Task to complete: Reading the listing below, restate each entry exactly as written.

============

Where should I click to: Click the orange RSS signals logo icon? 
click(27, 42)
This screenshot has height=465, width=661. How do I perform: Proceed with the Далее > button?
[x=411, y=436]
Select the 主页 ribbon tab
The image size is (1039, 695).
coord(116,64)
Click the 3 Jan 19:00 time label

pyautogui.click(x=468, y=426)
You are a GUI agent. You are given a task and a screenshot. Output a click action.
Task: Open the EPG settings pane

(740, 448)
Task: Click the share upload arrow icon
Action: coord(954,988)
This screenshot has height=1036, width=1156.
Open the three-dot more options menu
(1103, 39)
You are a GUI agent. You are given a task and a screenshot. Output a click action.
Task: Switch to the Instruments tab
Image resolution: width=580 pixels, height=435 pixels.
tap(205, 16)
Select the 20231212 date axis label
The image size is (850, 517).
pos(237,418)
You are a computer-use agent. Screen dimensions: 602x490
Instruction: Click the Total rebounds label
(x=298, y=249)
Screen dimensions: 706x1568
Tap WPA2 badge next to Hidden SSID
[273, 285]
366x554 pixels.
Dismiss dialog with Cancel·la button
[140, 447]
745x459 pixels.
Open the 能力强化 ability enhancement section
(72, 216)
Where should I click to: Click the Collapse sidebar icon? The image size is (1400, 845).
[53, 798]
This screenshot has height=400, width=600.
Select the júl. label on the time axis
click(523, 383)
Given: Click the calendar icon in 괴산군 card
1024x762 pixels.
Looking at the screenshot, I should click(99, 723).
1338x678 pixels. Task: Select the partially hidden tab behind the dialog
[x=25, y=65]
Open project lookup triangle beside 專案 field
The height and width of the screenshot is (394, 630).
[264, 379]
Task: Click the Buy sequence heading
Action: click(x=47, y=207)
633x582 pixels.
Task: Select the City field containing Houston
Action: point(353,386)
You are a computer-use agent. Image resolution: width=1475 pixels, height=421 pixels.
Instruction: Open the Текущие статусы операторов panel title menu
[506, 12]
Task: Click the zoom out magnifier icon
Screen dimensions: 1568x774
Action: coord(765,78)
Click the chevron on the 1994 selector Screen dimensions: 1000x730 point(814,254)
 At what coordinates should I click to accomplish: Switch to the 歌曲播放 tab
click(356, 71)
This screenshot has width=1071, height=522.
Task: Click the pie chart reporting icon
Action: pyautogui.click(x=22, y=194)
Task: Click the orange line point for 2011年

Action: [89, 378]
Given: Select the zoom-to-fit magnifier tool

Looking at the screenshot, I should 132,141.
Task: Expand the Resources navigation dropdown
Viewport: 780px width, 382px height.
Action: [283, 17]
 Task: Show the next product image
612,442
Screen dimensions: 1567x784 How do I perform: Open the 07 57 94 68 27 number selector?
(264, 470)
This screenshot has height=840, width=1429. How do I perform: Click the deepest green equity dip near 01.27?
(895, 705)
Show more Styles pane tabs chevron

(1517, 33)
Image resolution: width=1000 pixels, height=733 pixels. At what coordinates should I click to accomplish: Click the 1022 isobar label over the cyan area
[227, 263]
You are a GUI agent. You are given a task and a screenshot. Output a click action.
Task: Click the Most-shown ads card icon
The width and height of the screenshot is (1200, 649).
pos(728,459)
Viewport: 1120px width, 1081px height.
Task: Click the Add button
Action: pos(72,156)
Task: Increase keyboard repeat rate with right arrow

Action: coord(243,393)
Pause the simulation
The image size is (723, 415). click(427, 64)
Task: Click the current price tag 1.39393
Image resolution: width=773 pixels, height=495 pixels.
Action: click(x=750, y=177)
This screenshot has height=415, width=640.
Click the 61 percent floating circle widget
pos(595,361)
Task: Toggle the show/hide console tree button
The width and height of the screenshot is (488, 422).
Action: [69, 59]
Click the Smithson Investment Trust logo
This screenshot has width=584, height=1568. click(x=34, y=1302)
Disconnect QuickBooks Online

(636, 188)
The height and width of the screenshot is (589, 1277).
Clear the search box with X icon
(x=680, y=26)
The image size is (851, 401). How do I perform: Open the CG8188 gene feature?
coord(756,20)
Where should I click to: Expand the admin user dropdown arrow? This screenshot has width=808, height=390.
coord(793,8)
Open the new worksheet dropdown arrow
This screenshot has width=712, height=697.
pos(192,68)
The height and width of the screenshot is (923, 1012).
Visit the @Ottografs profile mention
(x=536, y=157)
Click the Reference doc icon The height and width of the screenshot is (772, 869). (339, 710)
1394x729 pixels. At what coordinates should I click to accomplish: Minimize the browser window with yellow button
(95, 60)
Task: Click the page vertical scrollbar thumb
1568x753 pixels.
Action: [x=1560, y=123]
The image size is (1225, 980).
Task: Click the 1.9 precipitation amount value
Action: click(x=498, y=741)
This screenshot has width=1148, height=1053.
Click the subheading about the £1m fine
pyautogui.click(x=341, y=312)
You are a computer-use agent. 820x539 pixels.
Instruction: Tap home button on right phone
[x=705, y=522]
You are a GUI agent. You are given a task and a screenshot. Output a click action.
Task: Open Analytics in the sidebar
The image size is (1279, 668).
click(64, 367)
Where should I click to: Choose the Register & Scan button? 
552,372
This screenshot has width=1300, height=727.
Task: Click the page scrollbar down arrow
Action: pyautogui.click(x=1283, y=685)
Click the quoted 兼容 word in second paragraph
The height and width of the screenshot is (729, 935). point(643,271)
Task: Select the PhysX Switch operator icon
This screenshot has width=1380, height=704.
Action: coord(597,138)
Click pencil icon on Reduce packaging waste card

============

Exercise result:
Where should I click to: Click the orange RSS signals logo icon? 
click(27, 42)
This screenshot has height=465, width=661. How do I perform: Proceed with the Далее > button?
[x=411, y=436]
Select the 主页 ribbon tab
The image size is (1039, 695).
coord(116,64)
Click the 3 Jan 19:00 time label

pyautogui.click(x=468, y=426)
You are a GUI agent. You are given a task and a screenshot. Output a click action.
Task: Open the EPG settings pane

(740, 448)
Task: Click the share upload arrow icon
Action: coord(954,988)
This screenshot has height=1036, width=1156.
Open the three-dot more options menu
(1103, 39)
You are a GUI agent. You are given a task and a screenshot. Output a click action.
Task: Switch to the Instruments tab
Image resolution: width=580 pixels, height=435 pixels.
tap(205, 16)
Select the 20231212 date axis label
The image size is (850, 517).
pos(237,418)
You are a computer-use agent. Screen dimensions: 602x490
Instruction: Click the Total rebounds label
(x=298, y=249)
Screen dimensions: 706x1568
Tap WPA2 badge next to Hidden SSID
[273, 285]
366x554 pixels.
Dismiss dialog with Cancel·la button
[140, 447]
745x459 pixels.
Open the 能力强化 ability enhancement section
(72, 216)
Where should I click to: Click the Collapse sidebar icon? The image size is (1400, 845).
[53, 798]
This screenshot has height=400, width=600.
Select the júl. label on the time axis
click(523, 383)
Given: Click the calendar icon in 괴산군 card
1024x762 pixels.
Looking at the screenshot, I should click(99, 723).
1338x678 pixels. Task: Select the partially hidden tab behind the dialog
[x=25, y=65]
Open project lookup triangle beside 專案 field
The height and width of the screenshot is (394, 630).
[264, 379]
Task: Click the Buy sequence heading
Action: click(x=47, y=207)
633x582 pixels.
Task: Select the City field containing Houston
Action: point(353,386)
You are a computer-use agent. Image resolution: width=1475 pixels, height=421 pixels.
Instruction: Open the Текущие статусы операторов panel title menu
[506, 12]
Task: Click the zoom out magnifier icon
Screen dimensions: 1568x774
Action: coord(765,78)
Click the chevron on the 1994 selector Screen dimensions: 1000x730 point(814,254)
 At what coordinates should I click to accomplish: Switch to the 歌曲播放 tab
click(356, 71)
This screenshot has width=1071, height=522.
Task: Click the pie chart reporting icon
Action: pyautogui.click(x=22, y=194)
Task: Click the orange line point for 2011年

Action: [89, 378]
Given: Select the zoom-to-fit magnifier tool

Looking at the screenshot, I should 132,141.
Task: Expand the Resources navigation dropdown
Viewport: 780px width, 382px height.
Action: [283, 17]
 Task: Show the next product image
612,442
Screen dimensions: 1567x784 How do I perform: Open the 07 57 94 68 27 number selector?
(264, 470)
This screenshot has height=840, width=1429. How do I perform: Click the deepest green equity dip near 01.27?
(895, 705)
Show more Styles pane tabs chevron

(1517, 33)
Image resolution: width=1000 pixels, height=733 pixels. At what coordinates should I click to accomplish: Click the 1022 isobar label over the cyan area
[227, 263]
You are a GUI agent. You are given a task and a screenshot. Output a click action.
Task: Click the Most-shown ads card icon
The width and height of the screenshot is (1200, 649).
pos(728,459)
Viewport: 1120px width, 1081px height.
Task: Click the Add button
Action: pos(72,156)
Task: Increase keyboard repeat rate with right arrow

Action: coord(243,393)
Pause the simulation
The image size is (723, 415). click(427, 64)
Task: Click the current price tag 1.39393
Image resolution: width=773 pixels, height=495 pixels.
Action: click(x=750, y=177)
This screenshot has height=415, width=640.
Click the 61 percent floating circle widget
pos(595,361)
Task: Toggle the show/hide console tree button
The width and height of the screenshot is (488, 422).
Action: [69, 59]
Click the Smithson Investment Trust logo
This screenshot has width=584, height=1568. click(x=34, y=1302)
Disconnect QuickBooks Online

(636, 188)
The height and width of the screenshot is (589, 1277).
Clear the search box with X icon
(x=680, y=26)
The image size is (851, 401). How do I perform: Open the CG8188 gene feature?
coord(756,20)
Where should I click to: Expand the admin user dropdown arrow? This screenshot has width=808, height=390.
coord(793,8)
Open the new worksheet dropdown arrow
This screenshot has width=712, height=697.
pos(192,68)
The height and width of the screenshot is (923, 1012).
Visit the @Ottografs profile mention
(x=536, y=157)
Click the Reference doc icon The height and width of the screenshot is (772, 869). (339, 710)
1394x729 pixels. At what coordinates should I click to accomplish: Minimize the browser window with yellow button
(95, 60)
Task: Click the page vertical scrollbar thumb
1568x753 pixels.
Action: [x=1560, y=123]
The image size is (1225, 980).
Task: Click the 1.9 precipitation amount value
Action: click(x=498, y=741)
This screenshot has width=1148, height=1053.
Click the subheading about the £1m fine
pyautogui.click(x=341, y=312)
You are a computer-use agent. 820x539 pixels.
Instruction: Tap home button on right phone
[x=705, y=522]
You are a GUI agent. You are given a task and a screenshot. Output a click action.
Task: Open Analytics in the sidebar
The image size is (1279, 668).
click(64, 367)
Where should I click to: Choose the Register & Scan button? 
552,372
This screenshot has width=1300, height=727.
Task: Click the page scrollbar down arrow
Action: pyautogui.click(x=1283, y=685)
Click the quoted 兼容 word in second paragraph
The height and width of the screenshot is (729, 935). point(643,271)
Task: Select the PhysX Switch operator icon
This screenshot has width=1380, height=704.
Action: coord(597,138)
Click pencil icon on Reduce packaging waste card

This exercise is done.